(DIRECTIONS FOR THIS TASK)
Where the line containing "Leave a Review (90, 1341)" appears, end your copy; everything from the first line of the records below up to and including it must be reproduced exactly.

===== EXTRACTED ENTRIES =====

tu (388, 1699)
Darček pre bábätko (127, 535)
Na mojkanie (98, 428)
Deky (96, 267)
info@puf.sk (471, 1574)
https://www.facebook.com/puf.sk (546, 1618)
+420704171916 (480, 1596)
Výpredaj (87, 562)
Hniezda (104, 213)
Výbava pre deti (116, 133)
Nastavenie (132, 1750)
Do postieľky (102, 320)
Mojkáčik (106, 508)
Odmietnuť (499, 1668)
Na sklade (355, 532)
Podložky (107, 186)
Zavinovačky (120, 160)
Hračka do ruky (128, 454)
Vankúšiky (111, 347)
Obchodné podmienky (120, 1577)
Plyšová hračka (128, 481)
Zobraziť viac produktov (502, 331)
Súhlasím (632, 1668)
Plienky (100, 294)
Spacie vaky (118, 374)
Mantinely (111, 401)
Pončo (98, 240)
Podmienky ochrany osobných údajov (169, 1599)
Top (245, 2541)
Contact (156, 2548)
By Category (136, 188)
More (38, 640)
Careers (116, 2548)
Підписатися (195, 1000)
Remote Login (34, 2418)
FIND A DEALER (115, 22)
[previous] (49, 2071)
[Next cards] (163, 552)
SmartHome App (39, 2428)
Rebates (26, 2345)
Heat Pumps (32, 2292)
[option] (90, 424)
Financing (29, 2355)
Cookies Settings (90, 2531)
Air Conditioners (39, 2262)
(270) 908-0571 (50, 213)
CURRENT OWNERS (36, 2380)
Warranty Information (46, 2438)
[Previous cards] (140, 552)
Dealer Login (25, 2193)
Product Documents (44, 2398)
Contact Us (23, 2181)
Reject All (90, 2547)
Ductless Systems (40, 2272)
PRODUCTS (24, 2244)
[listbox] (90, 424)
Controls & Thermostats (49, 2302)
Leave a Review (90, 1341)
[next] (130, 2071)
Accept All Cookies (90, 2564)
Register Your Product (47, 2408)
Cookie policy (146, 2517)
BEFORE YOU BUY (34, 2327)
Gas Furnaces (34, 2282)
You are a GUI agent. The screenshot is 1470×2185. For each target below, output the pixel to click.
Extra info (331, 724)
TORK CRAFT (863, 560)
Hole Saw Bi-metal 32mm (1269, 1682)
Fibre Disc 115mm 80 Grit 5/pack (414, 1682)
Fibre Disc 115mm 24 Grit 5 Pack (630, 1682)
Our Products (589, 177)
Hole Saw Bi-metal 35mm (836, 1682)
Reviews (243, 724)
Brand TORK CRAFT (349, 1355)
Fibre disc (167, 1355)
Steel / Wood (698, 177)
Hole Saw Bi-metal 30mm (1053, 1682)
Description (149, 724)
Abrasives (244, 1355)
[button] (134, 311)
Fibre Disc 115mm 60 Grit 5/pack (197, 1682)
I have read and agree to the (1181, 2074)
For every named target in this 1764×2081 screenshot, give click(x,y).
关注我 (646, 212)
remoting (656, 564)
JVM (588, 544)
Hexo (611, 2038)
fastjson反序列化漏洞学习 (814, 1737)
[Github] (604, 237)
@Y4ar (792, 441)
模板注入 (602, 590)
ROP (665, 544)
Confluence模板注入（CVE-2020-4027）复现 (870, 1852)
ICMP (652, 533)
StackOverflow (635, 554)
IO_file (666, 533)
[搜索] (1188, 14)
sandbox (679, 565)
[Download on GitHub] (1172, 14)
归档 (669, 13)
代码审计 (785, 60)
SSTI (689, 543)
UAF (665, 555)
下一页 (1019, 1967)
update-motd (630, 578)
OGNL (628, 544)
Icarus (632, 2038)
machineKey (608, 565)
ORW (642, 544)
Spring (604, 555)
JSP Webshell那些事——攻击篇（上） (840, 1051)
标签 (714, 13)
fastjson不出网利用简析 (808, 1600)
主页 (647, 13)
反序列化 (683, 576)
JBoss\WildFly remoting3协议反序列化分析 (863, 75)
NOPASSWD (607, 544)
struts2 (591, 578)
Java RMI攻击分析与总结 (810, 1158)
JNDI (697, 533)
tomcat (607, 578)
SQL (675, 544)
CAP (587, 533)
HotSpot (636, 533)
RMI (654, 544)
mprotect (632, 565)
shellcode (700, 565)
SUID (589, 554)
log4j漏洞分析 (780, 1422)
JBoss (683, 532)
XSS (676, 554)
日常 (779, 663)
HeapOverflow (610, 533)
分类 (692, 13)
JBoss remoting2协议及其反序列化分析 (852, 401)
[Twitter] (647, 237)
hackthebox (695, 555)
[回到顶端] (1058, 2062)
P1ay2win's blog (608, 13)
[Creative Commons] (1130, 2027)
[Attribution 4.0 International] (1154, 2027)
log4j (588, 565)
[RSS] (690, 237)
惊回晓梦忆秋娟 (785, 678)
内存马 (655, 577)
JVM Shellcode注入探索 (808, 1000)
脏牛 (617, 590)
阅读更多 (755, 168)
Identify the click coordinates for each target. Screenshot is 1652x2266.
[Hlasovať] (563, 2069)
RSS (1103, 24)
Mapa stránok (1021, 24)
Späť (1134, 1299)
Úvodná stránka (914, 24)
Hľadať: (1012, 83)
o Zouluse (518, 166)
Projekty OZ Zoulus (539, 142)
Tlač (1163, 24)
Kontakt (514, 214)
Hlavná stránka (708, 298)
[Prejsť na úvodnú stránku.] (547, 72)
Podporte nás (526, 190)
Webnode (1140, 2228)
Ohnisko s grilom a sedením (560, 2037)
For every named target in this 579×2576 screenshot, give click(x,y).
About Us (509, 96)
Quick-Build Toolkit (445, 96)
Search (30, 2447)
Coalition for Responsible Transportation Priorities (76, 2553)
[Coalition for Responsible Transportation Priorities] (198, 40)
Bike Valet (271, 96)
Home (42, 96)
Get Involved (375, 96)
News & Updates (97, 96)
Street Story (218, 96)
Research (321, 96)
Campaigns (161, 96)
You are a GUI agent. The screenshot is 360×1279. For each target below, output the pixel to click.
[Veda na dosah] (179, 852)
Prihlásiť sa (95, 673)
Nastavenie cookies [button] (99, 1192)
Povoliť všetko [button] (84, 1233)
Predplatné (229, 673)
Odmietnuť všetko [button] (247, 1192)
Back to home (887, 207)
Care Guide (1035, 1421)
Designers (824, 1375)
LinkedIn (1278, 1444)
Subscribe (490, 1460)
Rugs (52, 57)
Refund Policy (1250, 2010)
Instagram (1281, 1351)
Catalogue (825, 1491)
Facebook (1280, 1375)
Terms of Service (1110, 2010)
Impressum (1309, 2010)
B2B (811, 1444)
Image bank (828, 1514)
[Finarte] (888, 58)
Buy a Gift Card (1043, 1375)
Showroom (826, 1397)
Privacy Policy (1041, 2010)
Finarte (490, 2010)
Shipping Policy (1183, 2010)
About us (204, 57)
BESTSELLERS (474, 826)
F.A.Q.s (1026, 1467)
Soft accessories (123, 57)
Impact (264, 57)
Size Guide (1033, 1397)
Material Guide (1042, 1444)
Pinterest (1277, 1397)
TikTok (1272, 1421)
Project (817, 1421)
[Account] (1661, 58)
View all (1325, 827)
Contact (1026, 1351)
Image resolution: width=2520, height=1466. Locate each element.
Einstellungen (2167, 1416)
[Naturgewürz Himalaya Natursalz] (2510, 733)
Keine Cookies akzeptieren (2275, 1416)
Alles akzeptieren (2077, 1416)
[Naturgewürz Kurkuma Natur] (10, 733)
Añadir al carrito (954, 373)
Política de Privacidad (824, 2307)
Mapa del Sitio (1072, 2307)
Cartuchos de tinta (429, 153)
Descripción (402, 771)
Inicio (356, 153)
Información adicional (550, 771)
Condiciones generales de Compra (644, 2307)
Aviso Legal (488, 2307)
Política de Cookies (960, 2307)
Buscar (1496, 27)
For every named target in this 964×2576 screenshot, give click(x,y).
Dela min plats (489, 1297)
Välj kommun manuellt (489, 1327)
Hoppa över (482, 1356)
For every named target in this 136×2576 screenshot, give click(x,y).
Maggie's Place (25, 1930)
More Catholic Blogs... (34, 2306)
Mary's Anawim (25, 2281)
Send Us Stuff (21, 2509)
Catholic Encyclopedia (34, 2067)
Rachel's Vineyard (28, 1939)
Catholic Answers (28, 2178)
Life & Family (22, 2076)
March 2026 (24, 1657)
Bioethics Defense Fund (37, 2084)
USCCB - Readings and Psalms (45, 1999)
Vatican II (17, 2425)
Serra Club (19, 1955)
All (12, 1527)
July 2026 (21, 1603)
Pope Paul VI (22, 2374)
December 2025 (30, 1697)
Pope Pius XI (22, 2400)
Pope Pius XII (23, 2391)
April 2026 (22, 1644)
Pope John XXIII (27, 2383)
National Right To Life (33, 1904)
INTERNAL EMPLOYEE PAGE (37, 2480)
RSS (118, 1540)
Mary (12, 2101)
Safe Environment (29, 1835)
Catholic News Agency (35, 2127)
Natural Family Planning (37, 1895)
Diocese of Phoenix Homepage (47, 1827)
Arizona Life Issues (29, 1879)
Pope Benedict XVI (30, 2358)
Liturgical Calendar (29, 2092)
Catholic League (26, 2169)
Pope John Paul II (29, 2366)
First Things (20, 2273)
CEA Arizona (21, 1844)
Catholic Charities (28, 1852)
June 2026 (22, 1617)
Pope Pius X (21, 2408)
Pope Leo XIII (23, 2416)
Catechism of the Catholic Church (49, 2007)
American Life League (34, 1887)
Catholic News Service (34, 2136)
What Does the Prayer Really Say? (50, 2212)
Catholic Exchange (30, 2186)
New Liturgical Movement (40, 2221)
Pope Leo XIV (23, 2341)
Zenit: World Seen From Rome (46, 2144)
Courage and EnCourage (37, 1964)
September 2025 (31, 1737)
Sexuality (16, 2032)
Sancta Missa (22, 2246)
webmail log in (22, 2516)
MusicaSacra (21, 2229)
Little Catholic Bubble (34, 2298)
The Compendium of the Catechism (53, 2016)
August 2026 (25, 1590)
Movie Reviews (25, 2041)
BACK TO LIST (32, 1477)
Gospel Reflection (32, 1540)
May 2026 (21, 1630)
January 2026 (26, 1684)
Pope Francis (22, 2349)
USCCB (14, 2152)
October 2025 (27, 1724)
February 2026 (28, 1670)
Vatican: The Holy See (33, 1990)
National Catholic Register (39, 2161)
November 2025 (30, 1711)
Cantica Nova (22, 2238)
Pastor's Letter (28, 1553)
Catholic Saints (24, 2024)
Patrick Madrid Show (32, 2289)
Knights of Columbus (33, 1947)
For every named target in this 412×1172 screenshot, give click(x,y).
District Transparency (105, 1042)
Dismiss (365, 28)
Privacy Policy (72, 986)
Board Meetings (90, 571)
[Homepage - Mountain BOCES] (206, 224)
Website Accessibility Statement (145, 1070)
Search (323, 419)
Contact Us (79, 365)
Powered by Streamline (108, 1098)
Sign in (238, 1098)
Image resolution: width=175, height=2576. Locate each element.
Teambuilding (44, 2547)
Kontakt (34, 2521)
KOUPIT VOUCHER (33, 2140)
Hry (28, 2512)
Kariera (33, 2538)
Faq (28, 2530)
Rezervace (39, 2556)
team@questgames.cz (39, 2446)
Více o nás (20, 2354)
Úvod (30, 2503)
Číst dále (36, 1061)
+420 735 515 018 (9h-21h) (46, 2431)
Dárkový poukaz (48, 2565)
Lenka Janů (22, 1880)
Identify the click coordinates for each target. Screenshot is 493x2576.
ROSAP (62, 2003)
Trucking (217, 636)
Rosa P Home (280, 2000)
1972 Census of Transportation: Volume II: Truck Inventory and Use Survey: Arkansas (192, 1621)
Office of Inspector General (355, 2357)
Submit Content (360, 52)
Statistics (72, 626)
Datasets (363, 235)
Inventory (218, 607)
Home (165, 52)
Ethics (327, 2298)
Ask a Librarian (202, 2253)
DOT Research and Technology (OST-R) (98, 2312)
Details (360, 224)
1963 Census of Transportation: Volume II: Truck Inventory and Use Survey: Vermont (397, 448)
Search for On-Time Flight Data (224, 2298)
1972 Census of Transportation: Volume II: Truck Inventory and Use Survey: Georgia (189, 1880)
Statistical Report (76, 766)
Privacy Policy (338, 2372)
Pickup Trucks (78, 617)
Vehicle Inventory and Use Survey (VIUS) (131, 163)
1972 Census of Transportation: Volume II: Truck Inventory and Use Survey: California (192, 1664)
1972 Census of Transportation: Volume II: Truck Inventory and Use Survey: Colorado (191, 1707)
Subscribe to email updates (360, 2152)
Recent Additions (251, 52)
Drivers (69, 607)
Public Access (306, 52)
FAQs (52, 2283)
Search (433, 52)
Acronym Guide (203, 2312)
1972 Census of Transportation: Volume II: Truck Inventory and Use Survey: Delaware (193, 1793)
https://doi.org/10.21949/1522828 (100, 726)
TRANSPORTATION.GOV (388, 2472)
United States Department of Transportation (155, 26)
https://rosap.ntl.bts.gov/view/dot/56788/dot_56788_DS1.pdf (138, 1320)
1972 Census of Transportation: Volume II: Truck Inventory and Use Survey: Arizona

=====

(THE ANSWER)
tu (388, 1699)
Darček pre bábätko (127, 535)
Na mojkanie (98, 428)
Deky (96, 267)
info@puf.sk (471, 1574)
https://www.facebook.com/puf.sk (546, 1618)
+420704171916 (480, 1596)
Výpredaj (87, 562)
Hniezda (104, 213)
Výbava pre deti (116, 133)
Nastavenie (132, 1750)
Do postieľky (102, 320)
Mojkáčik (106, 508)
Odmietnuť (499, 1668)
Na sklade (355, 532)
Podložky (107, 186)
Zavinovačky (120, 160)
Hračka do ruky (128, 454)
Vankúšiky (111, 347)
Obchodné podmienky (120, 1577)
Plyšová hračka (128, 481)
Zobraziť viac produktov (502, 331)
Súhlasím (632, 1668)
Plienky (100, 294)
Spacie vaky (118, 374)
Mantinely (111, 401)
Pončo (98, 240)
Podmienky ochrany osobných údajov (169, 1599)
Top (245, 2541)
Contact (156, 2548)
By Category (136, 188)
More (38, 640)
Careers (116, 2548)
Підписатися (195, 1000)
Remote Login (34, 2418)
FIND A DEALER (115, 22)
[previous] (49, 2071)
[Next cards] (163, 552)
SmartHome App (39, 2428)
Rebates (26, 2345)
Heat Pumps (32, 2292)
[option] (90, 424)
Financing (29, 2355)
Cookies Settings (90, 2531)
Air Conditioners (39, 2262)
(270) 908-0571 (50, 213)
CURRENT OWNERS (36, 2380)
Warranty Information (46, 2438)
[Previous cards] (140, 552)
Dealer Login (25, 2193)
Product Documents (44, 2398)
Contact Us (23, 2181)
Reject All (90, 2547)
Ductless Systems (40, 2272)
PRODUCTS (24, 2244)
[listbox] (90, 424)
Controls & Thermostats (49, 2302)
Leave a Review (90, 1341)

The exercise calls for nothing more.